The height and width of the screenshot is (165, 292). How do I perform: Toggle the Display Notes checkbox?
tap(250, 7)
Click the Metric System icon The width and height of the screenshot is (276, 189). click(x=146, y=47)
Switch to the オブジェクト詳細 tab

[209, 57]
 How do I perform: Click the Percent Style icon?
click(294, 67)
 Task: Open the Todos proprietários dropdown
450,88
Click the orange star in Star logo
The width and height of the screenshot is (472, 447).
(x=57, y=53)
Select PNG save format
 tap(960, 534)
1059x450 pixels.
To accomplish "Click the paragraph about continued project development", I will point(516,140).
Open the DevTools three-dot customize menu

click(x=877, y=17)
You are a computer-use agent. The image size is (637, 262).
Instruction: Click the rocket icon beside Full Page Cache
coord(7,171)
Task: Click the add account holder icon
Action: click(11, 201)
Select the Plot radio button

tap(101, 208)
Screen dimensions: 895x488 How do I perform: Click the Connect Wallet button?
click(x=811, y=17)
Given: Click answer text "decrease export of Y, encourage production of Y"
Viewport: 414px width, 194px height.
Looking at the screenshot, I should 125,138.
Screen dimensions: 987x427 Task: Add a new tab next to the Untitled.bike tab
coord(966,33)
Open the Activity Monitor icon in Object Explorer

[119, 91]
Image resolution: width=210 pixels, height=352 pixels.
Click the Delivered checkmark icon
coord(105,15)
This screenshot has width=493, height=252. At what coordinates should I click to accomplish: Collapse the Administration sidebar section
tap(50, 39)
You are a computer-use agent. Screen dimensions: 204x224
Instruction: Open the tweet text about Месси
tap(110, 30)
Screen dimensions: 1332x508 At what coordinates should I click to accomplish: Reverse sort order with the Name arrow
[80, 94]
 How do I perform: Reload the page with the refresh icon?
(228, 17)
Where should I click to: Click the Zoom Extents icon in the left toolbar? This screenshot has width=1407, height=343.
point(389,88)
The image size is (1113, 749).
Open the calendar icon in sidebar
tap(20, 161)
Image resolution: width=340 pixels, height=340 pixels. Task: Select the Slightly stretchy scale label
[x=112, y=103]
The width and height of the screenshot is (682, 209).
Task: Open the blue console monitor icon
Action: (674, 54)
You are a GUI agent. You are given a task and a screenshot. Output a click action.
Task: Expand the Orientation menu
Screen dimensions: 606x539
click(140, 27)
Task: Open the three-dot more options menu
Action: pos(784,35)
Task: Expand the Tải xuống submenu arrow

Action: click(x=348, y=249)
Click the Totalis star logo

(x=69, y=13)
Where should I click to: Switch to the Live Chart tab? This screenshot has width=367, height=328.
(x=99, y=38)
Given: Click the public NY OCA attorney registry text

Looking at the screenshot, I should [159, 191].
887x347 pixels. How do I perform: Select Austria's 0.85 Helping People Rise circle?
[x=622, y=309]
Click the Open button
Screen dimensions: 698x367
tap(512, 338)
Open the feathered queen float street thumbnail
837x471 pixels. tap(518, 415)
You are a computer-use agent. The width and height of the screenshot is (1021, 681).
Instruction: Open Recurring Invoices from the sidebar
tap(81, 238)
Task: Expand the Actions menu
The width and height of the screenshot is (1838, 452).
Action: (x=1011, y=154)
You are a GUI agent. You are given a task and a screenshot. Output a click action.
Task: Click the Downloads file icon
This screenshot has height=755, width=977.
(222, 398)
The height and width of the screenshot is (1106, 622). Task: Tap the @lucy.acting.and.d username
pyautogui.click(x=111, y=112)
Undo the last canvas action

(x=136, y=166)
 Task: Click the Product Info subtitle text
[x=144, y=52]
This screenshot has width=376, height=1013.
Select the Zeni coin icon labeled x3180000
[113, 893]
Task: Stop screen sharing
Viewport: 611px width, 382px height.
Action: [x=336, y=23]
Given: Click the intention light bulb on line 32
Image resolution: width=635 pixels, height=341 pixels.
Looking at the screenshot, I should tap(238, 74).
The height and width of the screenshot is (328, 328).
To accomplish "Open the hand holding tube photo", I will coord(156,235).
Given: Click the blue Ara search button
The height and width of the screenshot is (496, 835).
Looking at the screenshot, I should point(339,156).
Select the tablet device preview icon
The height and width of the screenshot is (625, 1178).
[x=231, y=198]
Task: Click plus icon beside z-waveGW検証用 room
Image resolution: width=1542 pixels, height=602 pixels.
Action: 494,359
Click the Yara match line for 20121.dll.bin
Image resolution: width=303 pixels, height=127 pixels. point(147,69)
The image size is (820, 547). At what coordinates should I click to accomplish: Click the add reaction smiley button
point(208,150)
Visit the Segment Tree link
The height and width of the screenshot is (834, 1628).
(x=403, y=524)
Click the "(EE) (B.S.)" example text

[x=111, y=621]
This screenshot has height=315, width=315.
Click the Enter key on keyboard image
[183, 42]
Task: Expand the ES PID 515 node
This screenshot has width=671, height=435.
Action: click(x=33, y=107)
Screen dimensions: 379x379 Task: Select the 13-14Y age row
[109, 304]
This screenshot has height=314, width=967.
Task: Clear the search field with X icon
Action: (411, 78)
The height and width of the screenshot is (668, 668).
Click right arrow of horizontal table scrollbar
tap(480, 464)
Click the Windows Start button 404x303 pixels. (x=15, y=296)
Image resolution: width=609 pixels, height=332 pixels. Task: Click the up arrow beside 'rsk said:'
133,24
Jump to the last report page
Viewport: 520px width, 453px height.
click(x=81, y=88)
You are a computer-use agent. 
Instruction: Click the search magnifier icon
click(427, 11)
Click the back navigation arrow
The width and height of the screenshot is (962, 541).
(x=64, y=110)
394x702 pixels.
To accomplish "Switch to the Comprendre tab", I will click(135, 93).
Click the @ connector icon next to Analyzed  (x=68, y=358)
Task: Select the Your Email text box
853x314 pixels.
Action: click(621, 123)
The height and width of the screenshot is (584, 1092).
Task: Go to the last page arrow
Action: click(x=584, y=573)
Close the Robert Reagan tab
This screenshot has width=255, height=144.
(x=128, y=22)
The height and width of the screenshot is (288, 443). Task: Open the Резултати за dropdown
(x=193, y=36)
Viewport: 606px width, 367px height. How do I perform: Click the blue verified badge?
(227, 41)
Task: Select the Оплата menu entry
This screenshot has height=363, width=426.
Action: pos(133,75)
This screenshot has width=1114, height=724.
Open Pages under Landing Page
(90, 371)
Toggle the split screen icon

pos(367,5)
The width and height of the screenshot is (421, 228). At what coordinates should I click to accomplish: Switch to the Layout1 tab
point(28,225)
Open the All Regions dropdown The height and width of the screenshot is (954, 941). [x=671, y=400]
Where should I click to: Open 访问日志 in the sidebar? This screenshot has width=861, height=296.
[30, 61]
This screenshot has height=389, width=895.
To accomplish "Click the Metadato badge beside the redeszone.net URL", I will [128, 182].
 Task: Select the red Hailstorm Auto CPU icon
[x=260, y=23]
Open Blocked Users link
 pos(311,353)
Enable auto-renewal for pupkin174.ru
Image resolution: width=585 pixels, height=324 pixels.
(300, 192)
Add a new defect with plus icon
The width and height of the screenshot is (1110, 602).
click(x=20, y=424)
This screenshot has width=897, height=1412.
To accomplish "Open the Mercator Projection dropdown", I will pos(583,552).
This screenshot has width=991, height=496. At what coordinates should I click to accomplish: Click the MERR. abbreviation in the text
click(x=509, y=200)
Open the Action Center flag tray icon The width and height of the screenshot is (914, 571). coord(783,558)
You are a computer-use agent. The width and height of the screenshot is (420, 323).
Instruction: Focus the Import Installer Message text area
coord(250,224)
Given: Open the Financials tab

::::::::::

▶ **Directions**
Find the word "agent" in the entries above. Copy every line that has it.

▶ **Exercise solution**
You are a computer-use agent. The image size is (637, 262).
You are a computer-use agent. Screen dimensions: 204x224
You are a GUI agent. You are given a task and a screenshot. Output a click action.
You are a computer-use agent. The width and height of the screenshot is (1021, 681).
You are a GUI agent. You are given a task and a screenshot. Output a click action.
You are a computer-use agent. 
You are a computer-use agent. The width and height of the screenshot is (420, 323).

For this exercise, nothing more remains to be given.